▶ [Task brief]:
Repeat the records verbatim, starting at the line that contains "772x1505 pixels." and ending with the line that contains "Looking at the".

▶ [The input]:
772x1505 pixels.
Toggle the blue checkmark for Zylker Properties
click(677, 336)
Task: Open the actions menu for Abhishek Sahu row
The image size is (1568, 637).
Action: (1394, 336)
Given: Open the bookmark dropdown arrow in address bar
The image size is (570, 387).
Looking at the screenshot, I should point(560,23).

--

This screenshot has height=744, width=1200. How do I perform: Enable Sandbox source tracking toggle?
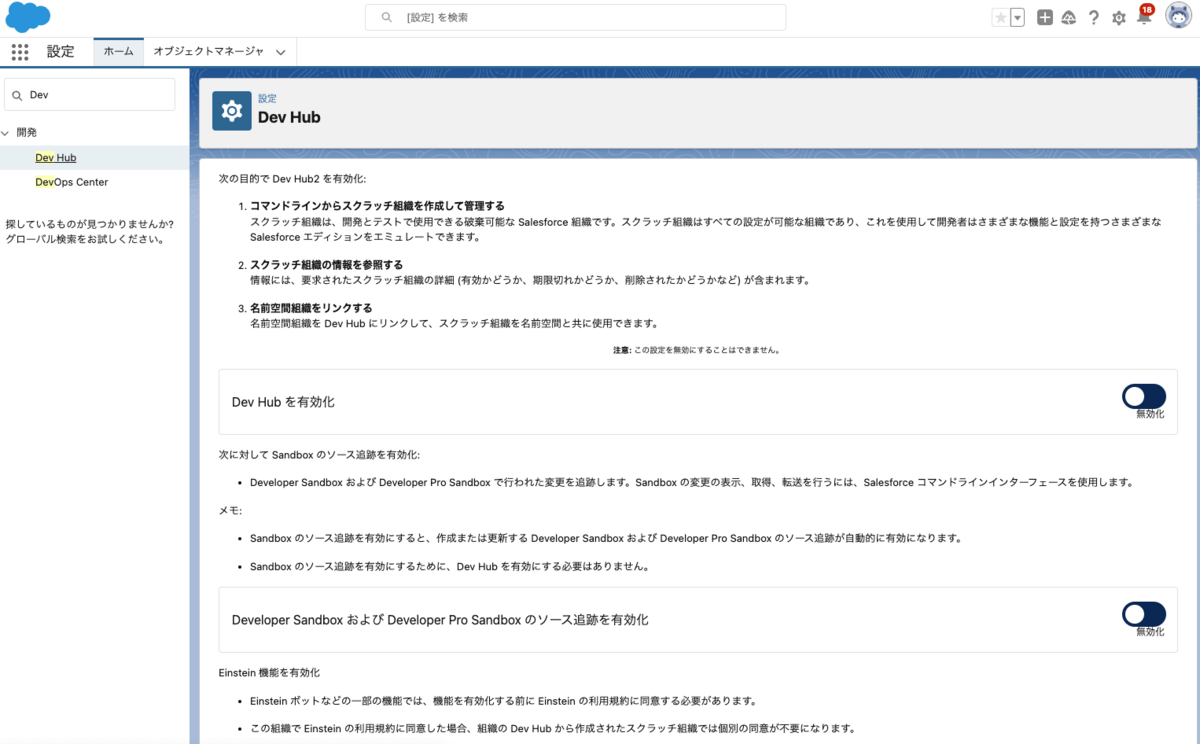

--

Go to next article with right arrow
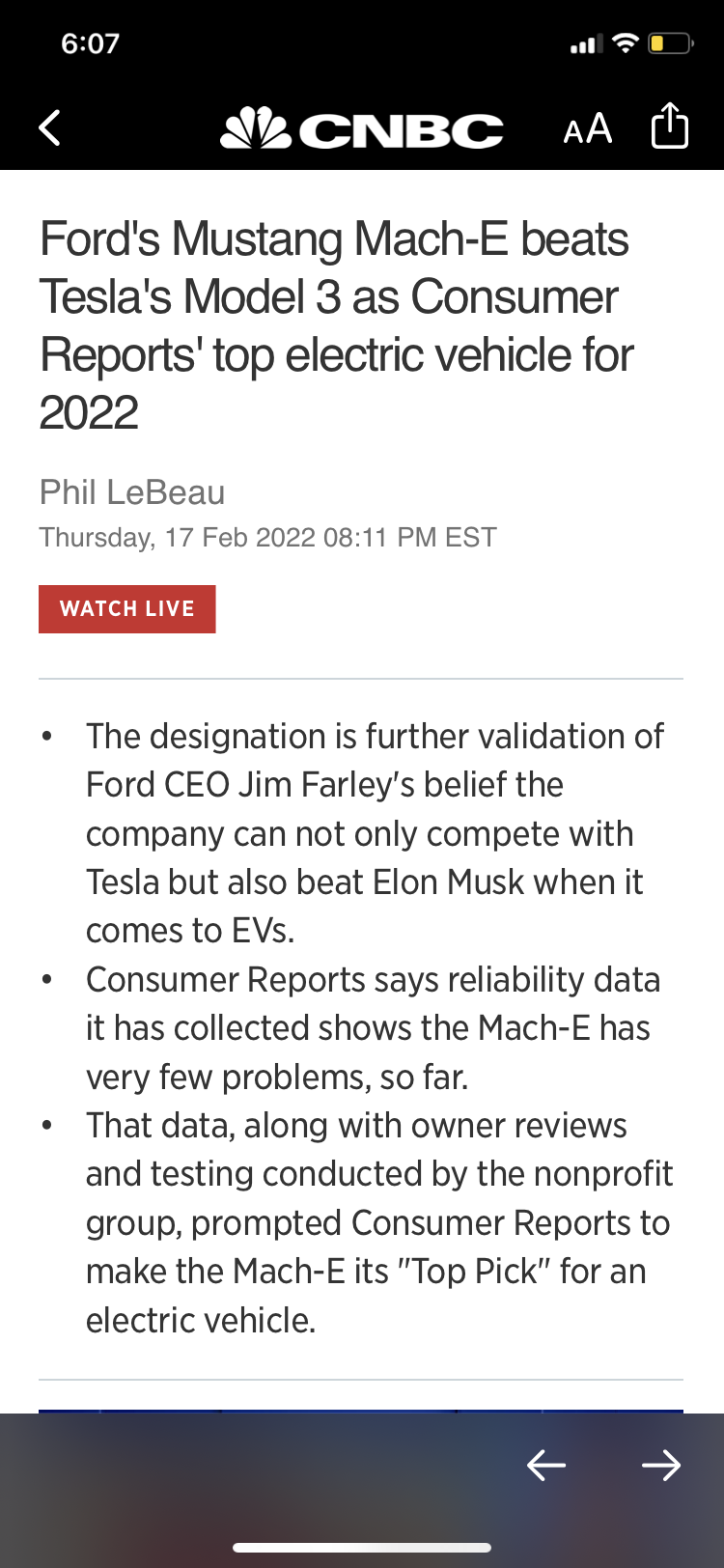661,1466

▶ [Result of the task]:
772x1505 pixels.
Toggle the blue checkmark for Zylker Properties
click(677, 336)
Task: Open the actions menu for Abhishek Sahu row
The image size is (1568, 637).
Action: (1394, 336)
Given: Open the bookmark dropdown arrow in address bar
The image size is (570, 387).
Looking at the screenshot, I should point(560,23).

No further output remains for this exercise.